Выпрямившись, он стоял, сжимая в руке тлеющую трубку; на губах его мелькала улыбка, мальчишеские глаза сверкали. Я сидел на пне, у его ног, а внизу разметалась страна – великие леса, мрачные под лучами солнца, волнующиеся, как море; поблескивали изгибы рек; кое-где виднелись серые пятна деревень и просеки, словно островки света среди темных волн листвы. Зловещий мрак лежал над этим широким и однообразным пейзажем; свет падал на него, как в пропасть. Земля поглощала солнечные лучи; а вдали, у берега, пустынный океан, гладкий и полированный за слабой дымкой, казалось, поднимался к небу стеной из стали.

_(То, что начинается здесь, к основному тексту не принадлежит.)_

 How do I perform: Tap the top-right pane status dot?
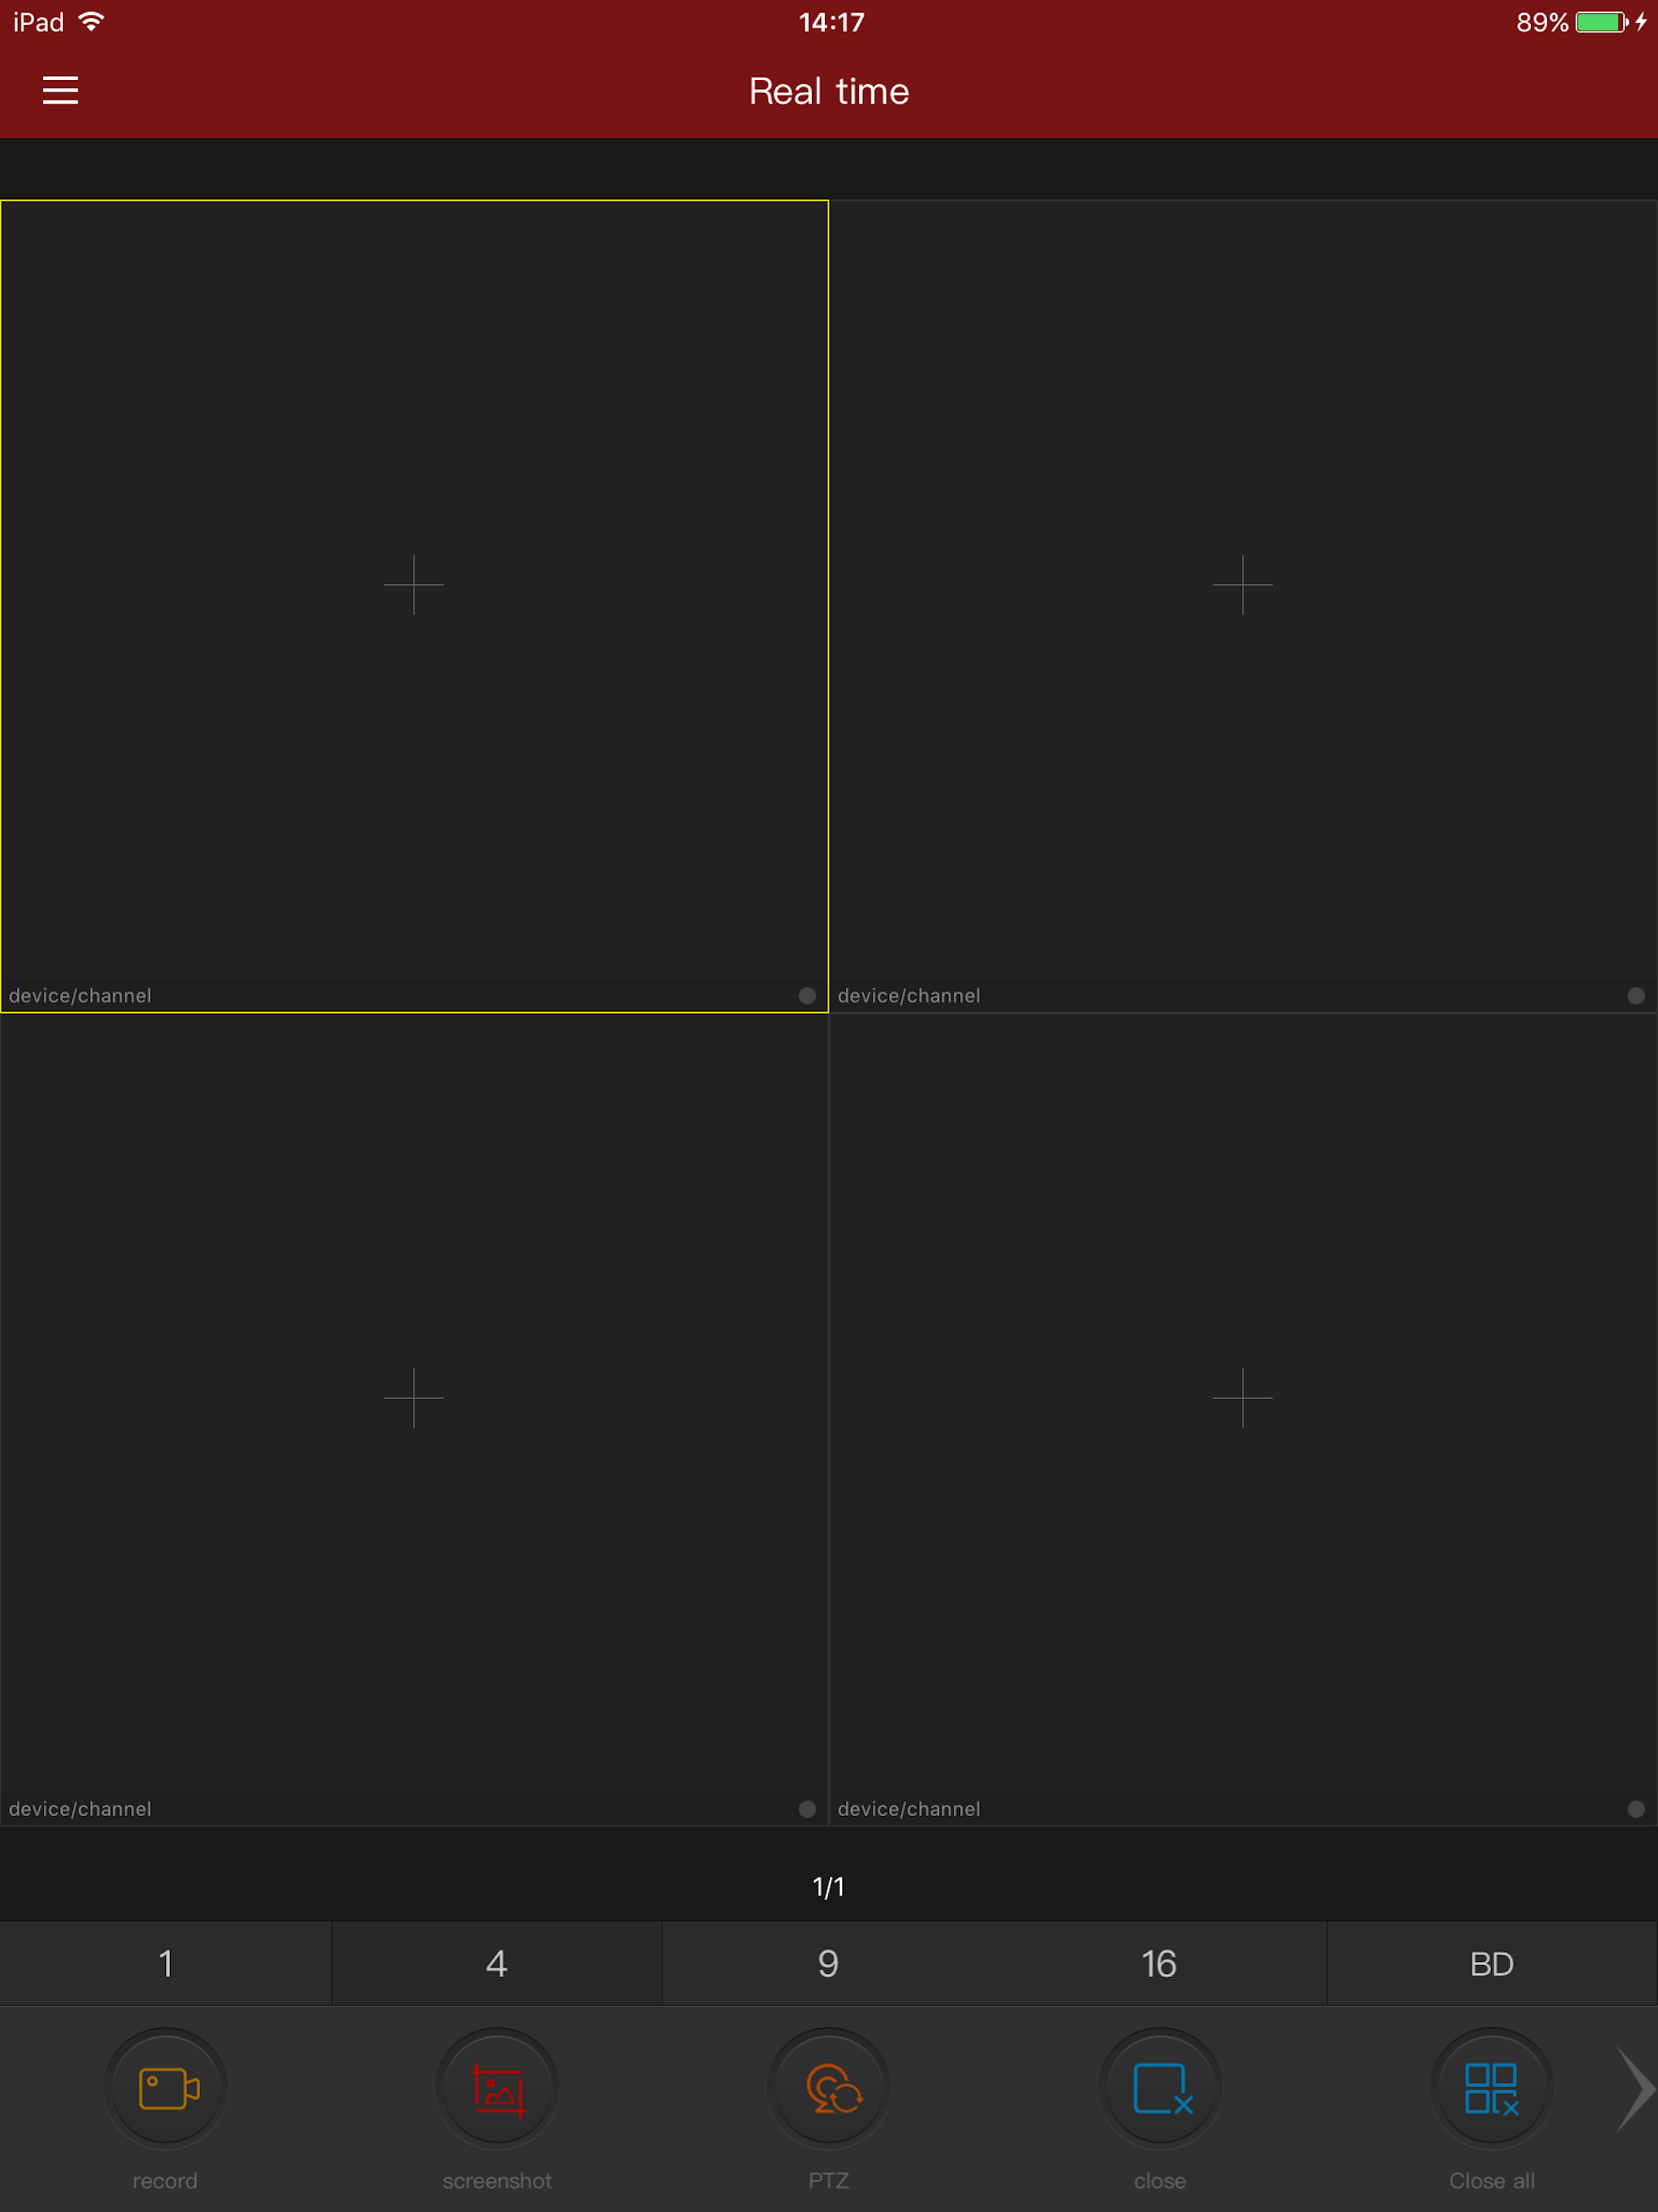pyautogui.click(x=1636, y=995)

А я был с ним высоко, в солнечном свете, на вершине его исторического холма. Джим возвышался над лесом, над вековым мраком, над старым человечеством. Он стоял, словно фигура, воздвигнутая на постаменте, его непреклонная юность олицетворяла мощь и, быть может, добродетели рас, – рас, которые никогда не стареют. Не знаю, справедливо ли было по отношению к нему вспоминать событие, перестроившее всю его жизнь, но в тот самый момент я вспомнил его ясно. Это была тень на свету.